*La consigne*:
Extrayez sans modification les lignes des données, en partant du début des données et en terminant par la ligne qui contient "tap(396, 538)", cette dernière incluse.

*Données d'entrée*:
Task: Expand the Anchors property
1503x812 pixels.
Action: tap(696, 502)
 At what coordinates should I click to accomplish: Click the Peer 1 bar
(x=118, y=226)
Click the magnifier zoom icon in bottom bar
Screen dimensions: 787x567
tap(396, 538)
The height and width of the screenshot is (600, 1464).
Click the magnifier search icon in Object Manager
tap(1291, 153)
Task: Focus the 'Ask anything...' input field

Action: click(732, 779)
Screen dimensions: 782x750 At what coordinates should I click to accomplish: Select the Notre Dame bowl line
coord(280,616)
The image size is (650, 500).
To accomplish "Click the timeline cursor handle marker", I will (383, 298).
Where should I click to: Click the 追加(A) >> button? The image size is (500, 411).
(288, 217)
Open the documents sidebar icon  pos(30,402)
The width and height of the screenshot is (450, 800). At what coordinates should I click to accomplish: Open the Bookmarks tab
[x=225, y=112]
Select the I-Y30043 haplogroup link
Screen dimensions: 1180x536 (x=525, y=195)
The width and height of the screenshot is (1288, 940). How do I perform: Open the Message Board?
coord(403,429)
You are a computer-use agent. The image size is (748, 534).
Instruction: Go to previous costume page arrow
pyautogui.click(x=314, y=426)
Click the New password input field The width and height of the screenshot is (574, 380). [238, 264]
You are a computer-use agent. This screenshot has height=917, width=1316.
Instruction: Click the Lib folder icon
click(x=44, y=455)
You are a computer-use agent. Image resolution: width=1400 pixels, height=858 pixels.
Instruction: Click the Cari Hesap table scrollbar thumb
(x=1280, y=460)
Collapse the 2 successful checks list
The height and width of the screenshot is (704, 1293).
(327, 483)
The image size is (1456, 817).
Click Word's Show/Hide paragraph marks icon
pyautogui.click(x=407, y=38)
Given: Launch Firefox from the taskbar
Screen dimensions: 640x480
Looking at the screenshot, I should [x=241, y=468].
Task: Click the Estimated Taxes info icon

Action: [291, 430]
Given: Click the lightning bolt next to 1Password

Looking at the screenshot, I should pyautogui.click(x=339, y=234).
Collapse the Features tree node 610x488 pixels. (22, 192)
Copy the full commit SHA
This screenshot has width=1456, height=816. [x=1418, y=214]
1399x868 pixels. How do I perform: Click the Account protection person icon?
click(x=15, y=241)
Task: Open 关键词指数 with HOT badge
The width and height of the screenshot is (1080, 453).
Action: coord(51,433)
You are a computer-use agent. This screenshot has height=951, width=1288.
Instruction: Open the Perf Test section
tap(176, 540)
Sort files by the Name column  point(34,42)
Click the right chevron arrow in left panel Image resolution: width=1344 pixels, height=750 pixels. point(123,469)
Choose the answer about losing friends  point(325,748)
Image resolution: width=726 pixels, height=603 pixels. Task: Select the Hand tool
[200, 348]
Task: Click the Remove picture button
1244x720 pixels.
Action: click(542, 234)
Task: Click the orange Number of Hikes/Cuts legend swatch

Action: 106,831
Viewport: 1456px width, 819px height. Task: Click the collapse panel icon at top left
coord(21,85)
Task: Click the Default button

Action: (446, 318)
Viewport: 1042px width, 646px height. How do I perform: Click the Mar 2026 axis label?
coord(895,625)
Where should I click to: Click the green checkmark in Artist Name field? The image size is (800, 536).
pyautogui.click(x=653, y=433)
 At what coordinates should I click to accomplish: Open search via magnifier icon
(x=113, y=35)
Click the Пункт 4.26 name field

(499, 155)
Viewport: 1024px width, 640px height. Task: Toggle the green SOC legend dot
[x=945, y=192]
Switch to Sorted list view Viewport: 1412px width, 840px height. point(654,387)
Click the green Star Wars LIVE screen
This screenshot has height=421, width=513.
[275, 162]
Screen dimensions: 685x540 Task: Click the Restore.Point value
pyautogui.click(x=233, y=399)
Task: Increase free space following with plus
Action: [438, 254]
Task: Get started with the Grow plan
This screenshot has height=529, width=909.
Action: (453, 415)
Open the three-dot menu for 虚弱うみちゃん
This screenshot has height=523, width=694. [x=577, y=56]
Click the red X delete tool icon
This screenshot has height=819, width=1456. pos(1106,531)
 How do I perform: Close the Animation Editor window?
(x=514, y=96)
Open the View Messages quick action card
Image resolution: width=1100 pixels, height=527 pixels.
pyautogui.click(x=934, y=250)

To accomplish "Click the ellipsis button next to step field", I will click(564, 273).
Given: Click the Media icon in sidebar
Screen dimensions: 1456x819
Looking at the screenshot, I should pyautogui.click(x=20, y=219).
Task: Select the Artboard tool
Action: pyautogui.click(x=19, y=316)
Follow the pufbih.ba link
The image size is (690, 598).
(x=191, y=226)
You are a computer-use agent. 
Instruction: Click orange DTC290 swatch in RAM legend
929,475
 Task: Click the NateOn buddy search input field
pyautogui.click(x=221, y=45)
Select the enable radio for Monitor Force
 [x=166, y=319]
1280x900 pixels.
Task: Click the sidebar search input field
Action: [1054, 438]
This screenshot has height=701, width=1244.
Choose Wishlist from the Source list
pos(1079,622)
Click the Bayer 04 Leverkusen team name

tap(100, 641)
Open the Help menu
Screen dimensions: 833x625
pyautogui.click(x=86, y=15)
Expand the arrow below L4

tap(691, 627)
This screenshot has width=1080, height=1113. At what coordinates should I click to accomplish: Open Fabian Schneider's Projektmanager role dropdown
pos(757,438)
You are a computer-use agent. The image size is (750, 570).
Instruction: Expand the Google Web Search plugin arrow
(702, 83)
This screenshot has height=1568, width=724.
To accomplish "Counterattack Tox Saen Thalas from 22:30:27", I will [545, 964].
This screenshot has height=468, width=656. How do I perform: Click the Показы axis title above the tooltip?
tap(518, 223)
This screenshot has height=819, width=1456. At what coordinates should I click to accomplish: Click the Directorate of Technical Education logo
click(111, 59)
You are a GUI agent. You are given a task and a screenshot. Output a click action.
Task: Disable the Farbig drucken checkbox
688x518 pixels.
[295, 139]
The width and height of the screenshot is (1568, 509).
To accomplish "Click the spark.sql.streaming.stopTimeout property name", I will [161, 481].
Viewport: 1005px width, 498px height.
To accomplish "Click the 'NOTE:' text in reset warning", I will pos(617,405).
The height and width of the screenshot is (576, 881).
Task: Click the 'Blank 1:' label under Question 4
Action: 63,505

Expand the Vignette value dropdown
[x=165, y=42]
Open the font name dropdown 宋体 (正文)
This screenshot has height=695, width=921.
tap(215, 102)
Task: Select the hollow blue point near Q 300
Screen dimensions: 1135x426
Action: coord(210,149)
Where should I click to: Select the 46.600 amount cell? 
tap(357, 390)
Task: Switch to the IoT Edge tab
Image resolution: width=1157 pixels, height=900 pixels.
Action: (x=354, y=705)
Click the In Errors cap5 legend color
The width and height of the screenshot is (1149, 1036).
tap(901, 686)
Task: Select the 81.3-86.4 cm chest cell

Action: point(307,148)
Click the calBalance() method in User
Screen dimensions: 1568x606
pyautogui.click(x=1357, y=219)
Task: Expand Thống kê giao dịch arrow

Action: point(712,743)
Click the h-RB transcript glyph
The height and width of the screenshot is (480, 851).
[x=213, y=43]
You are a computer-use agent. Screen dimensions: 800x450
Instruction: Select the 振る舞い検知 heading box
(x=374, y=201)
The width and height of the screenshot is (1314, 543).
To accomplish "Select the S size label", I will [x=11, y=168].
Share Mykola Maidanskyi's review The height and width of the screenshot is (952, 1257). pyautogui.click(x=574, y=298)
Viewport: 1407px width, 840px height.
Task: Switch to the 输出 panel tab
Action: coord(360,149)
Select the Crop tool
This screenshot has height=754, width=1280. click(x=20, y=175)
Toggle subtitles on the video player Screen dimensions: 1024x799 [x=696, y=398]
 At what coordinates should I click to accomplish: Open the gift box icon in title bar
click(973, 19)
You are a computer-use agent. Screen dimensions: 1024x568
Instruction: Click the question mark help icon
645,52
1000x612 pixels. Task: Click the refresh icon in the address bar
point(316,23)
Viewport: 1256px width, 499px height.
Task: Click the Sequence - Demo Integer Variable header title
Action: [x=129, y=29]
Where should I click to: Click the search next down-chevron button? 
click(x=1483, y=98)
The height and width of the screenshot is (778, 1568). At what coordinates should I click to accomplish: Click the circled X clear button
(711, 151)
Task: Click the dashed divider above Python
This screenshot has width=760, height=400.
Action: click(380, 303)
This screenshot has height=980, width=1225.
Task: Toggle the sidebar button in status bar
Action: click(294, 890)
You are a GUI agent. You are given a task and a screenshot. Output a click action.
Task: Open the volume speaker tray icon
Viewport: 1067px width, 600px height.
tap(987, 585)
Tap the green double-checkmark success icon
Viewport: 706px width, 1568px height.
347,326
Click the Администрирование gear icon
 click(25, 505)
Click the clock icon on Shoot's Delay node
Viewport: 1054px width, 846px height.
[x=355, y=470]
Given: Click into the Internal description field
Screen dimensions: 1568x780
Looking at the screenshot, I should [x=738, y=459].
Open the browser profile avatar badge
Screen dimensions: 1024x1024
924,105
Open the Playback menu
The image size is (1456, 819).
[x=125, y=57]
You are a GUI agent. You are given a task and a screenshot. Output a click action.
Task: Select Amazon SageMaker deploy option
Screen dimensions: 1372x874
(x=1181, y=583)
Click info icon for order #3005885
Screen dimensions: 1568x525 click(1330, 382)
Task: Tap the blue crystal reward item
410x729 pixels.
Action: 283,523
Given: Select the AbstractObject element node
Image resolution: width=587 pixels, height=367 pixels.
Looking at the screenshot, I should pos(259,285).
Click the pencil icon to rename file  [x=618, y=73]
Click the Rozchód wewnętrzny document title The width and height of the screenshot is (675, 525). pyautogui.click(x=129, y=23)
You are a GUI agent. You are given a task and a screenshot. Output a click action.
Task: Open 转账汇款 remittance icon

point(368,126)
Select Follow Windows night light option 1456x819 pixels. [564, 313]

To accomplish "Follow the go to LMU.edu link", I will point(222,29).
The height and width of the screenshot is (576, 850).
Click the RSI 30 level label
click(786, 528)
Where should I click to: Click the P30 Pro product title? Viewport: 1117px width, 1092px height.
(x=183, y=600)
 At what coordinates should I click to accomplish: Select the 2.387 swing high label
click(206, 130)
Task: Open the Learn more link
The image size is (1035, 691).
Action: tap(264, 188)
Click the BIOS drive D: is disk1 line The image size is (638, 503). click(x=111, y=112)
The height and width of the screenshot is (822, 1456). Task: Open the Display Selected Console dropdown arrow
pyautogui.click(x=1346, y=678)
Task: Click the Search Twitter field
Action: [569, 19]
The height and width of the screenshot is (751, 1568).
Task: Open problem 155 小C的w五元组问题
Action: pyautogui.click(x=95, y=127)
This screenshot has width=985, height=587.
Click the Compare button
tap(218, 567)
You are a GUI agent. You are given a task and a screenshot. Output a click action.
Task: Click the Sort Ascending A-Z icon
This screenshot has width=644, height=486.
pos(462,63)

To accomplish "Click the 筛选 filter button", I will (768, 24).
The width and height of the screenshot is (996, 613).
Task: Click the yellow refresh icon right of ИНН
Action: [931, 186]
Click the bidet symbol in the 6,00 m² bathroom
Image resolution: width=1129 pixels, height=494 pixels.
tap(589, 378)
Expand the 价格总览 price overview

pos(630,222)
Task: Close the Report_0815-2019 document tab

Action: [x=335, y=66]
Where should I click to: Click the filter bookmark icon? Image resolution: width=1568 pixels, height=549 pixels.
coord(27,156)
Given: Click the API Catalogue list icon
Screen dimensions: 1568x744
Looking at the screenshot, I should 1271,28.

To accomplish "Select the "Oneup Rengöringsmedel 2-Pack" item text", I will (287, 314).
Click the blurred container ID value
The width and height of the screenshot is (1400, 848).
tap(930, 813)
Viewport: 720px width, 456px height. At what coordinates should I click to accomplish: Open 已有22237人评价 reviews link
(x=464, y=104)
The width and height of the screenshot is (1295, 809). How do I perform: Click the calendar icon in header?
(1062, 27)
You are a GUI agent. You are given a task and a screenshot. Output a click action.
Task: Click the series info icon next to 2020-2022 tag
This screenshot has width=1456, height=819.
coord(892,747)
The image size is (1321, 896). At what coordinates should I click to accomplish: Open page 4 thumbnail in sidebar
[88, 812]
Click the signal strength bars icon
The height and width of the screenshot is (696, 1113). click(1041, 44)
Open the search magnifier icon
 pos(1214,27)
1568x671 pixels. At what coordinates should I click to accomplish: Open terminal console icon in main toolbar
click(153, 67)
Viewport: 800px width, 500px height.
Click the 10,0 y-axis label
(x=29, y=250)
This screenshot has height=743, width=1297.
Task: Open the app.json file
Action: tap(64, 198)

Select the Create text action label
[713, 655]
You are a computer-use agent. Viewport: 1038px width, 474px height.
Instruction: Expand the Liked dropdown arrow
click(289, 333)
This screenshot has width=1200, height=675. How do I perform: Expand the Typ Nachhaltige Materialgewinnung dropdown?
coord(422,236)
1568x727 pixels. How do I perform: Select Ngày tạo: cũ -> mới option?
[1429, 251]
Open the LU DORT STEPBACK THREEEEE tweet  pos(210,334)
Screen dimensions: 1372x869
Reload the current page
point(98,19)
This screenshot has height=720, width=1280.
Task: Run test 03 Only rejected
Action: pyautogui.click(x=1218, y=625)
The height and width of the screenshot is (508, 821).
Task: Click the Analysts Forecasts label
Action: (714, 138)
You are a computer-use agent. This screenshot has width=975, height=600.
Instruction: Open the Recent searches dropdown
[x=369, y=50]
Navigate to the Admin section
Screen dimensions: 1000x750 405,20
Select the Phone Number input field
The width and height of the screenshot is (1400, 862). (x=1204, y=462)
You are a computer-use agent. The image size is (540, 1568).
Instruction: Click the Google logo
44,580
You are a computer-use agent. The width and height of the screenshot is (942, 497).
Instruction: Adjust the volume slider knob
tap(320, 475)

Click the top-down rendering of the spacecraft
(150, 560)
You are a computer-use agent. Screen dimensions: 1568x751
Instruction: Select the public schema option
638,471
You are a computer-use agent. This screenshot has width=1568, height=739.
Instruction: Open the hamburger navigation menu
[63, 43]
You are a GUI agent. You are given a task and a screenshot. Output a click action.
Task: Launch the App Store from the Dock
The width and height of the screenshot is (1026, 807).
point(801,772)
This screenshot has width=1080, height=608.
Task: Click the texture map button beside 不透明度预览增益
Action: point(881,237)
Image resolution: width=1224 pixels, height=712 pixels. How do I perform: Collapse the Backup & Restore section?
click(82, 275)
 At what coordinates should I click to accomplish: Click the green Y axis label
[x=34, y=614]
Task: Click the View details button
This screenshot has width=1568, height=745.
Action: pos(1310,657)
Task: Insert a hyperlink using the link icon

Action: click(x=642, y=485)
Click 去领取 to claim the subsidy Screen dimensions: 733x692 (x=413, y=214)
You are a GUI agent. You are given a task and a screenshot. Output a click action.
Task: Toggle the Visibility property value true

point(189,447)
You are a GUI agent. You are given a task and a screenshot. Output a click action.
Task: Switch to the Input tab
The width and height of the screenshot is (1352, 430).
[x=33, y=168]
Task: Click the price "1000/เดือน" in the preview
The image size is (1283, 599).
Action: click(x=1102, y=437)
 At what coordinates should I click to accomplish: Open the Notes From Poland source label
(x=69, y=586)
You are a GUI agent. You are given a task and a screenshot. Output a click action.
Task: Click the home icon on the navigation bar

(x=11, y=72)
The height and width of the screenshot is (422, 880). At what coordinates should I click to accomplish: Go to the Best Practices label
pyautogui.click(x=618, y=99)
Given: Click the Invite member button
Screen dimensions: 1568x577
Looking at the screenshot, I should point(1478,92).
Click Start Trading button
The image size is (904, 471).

*Résolution du problème*:
Task: Expand the Anchors property
1503x812 pixels.
Action: tap(696, 502)
 At what coordinates should I click to accomplish: Click the Peer 1 bar
(x=118, y=226)
Click the magnifier zoom icon in bottom bar
Screen dimensions: 787x567
tap(396, 538)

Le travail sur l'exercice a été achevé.